In a white paper prepared by Charles Kennedy, an attorney specializing in communications law in the Washington, DC office of Morrison & Foerster LLP, and a professor at the Columbus School of Law, the new Red Flag regulations are among the most important privacy initiatives in years. "The Red Flag Regulations: A New Front Open in the War on Identity Theft," published when the FTC originally scheduled the new regulations to take effect on Nov. 1, 2008, noted the Red Flag guidelines require each program, which must be reflected in written policies and procedures, to include risk assessment and red flag identification and response.

David Williams, CPA, FHFMA, a healthcare partner for HORNE in the Jackson, Miss. office, explained the Red Flag guidelines can be broken down into three categories:

Red Flags that definitely apply to healthcare:
  • Documents provided for identification appear altered or forged.
  • Photographs or a physical description on file are not consistent with the appearance of the patient.
  • Other inconsistent information identifies the patient.
  • Inconsistent signatures are on file.
  • Patient forms or applications appear forged, altered, or destroyed and re-assembled.
Red Flags that may apply to healthcare:
  • Statements sent to the patient or guarantor are returned as un-deliverable despite ongoing transactions on active records.
Red Flags that most likely do not apply to healthcare:
  • A fraud alert is included with a consumer report.
  • A consumer reporting agency provides notice of a credit freeze in response to a request for a consumer report, a notice of address discrepancy, and/or unusual credit activity.
  • Financial institutions and creditors use challenge questions that the person opening the covered account cannot answer with readily available information.
  • A request is made for new, additional or replacement cards or the addition of authorized users on the account shortly after a change of address request.
  • A new revolving credit account is used in a manner commonly associated with known patterns of fraud patterns.
  • The use of a covered account is inconsistent with established patterns of activity on the account.
  • There is unexplained usage of a covered account that has been inactive for a reasonably lengthy period of time.

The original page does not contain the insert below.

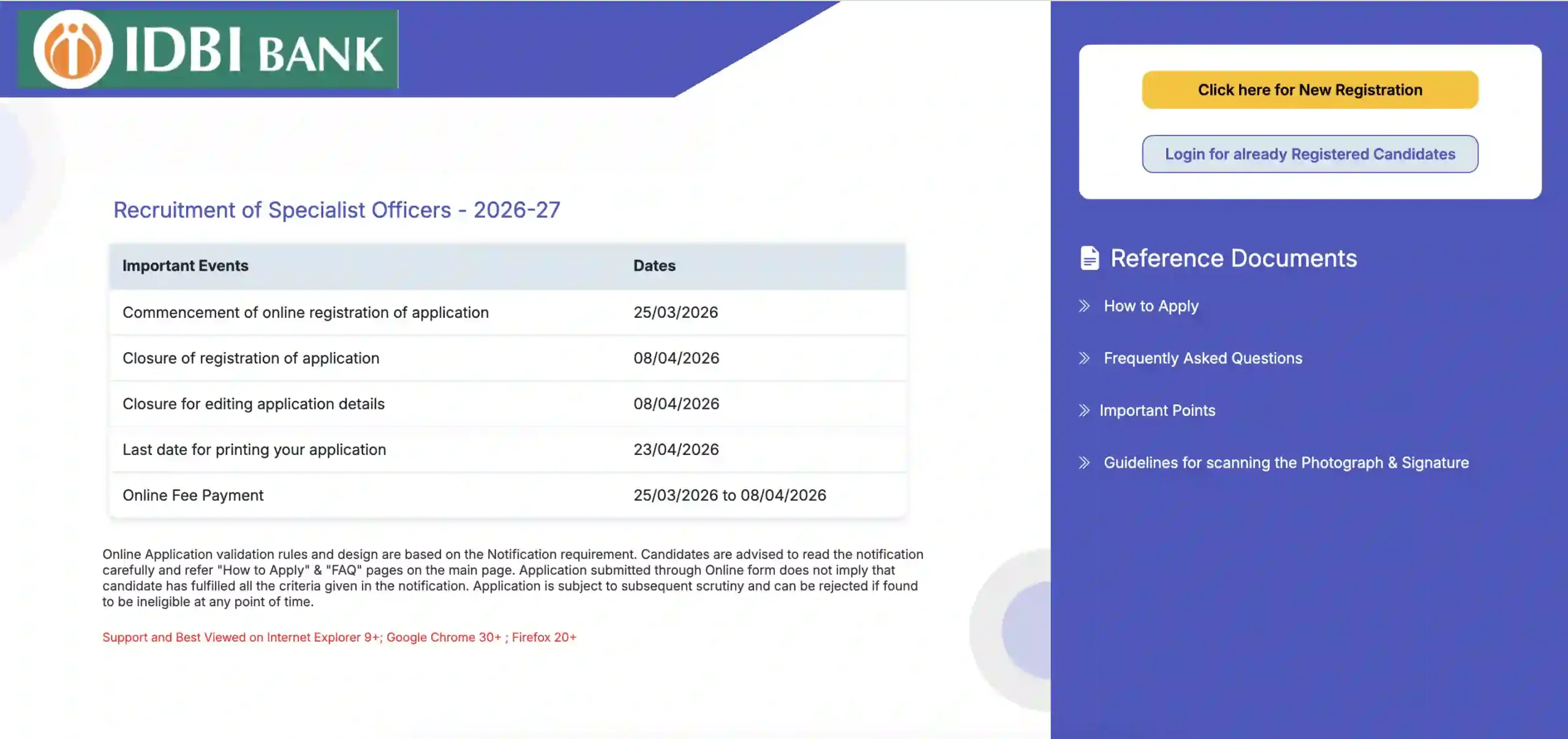The width and height of the screenshot is (1568, 739).
Task: Click the New Registration button
Action: (x=1310, y=90)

Administering an Identity Theft Prevention Program requires board approval, staff training, and ongoing oversight.

"It's important for entities to have their corporate compliance officer be aware of these regulations and implement policies that address key provisions," Williams said.

Fortunately, the Red Flag regulations provide creditors with a great deal of discretion in identifying the threats they must address and the appropriate preventive measures.

Damages

The FTC may impose civil money penalties of up to $2,500 per violation. Also, state Attorneys General have the authority to enforce the rules and may recover damages up to $1,000 for each willful or negligent violation, plus reasonable attorney fees. And even though the act does not authorize private individuals to bring an action to enforce the Red Flag Rule, a person harmed by identity theft may be able to bring an action against a health center under state law.

"Even if you outsource your compliance, it's not enough," said Asbell. "Most compliance software cannot meet your needs for complying with the new legislation. You need to retain a specialist in the area of identity theft to conduct the training and provide the documentation that is required. Your attorney might help with documentation, but he can't provide the specialized training that your employees need."